Some courts read Bessette v. Avco Financial Services, Inc., 230 F.3d 439 (1st Cir. 2000), to hold that § 105 can provide an independent remedy. See, e.g., Pertuso, 233 F.3d at 423 n.1; Garcia, 2013 WL 414177, at *3. The court disagrees with these cases, and instead concurs with In re Joubert, 411 F.3d 452 (3d Cir. 2005). In Joubert the Third Circuit stated that "Bessette was an appeal from a district court sitting in bankruptcy, and we view Bessette's holding simply to be that § 105(a) contempt proceedings grounded in § 524 do not have to be brought in the same court that issued the original discharge order." Id. at 456 n.3. See also Walls, 276 F.3d at 506-07 (similarly interpreting Bessette).
This background explains why Price brought his claim as a contempt claim. The question presented here, however, is whether Price's contempt claim is presented properly. The Ninth Circuit recently held that a contempt claim in bankruptcy cannot be brought as an adversary proceeding because the Federal Rules of Bankruptcy Procedure make clear that civil contempt is a contested matter. Barrientos v. Wells Fargo Bank, N.A., 633 F.3d 1186, 1189-91 (9th Cir. 2011). According to Rule 9020, a motion for contempt is governed by Rule 9014, and Rule 9014 governs contested matters. "In other words, a contempt proceeding by . . . a party in interest in bankruptcy is a contested matter." Barrientos, 633 F.3d at 1189. Notably, a civil contempt proceeding is not included in Rule 7001's list of adversary proceedings. See Rule 7001; see also Barrientos, 633 F.3d at 1190 (addressing why contempt proceeding is not proceeding to obtain injunction or other equitable relief under Rule 7001(7)). At least one court has concluded that a civil contempt action prosecuted as an adversary proceeding is not problematic. See Bessette v. Avco Fin. Servs., Inc., 230 F.3d at 445-46. But Bessette does not appear to have contemplated the procedural argument later advanced by Barrientos and now adopted by this court.
Because Price's civil contempt claim was brought as an adversary proceeding, the court dismisses the claim, without prejudice to its being asserted as a contested matter.
IV
The court next addresses Price's claim that ASC violated § 506(b) by requesting certain fees in its proof of claim.

- Dataset excerpt -
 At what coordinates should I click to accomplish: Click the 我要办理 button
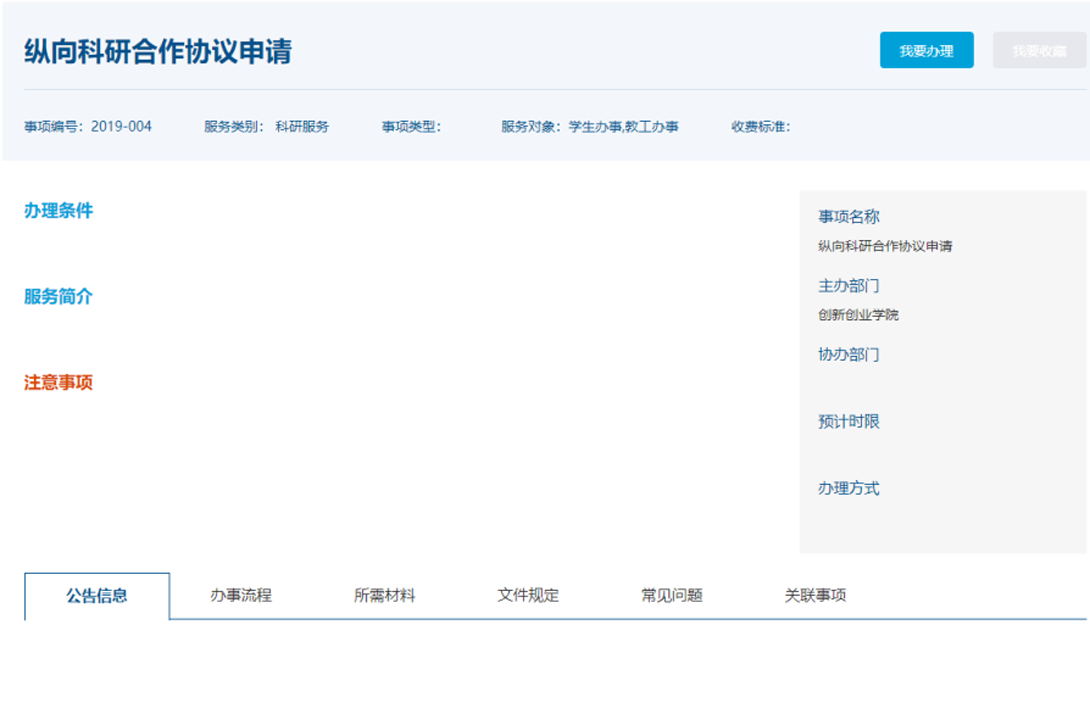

- What you will do -
a - Repeat a portion of the court opinion word for word, beginning at the words "Because Price's civil" and stopping after "proof of claim.".
b - In the court opinion, which rule does Rule 9020 say governs a motion for contempt?
The lines have no connection to the court opinion.

- Results in order -
a -
Because Price's civil contempt claim was brought as an adversary proceeding, the court dismisses the claim, without prejudice to its being asserted as a contested matter.
IV
The court next addresses Price's claim that ASC violated § 506(b) by requesting certain fees in its proof of claim.

b - Rule 9014.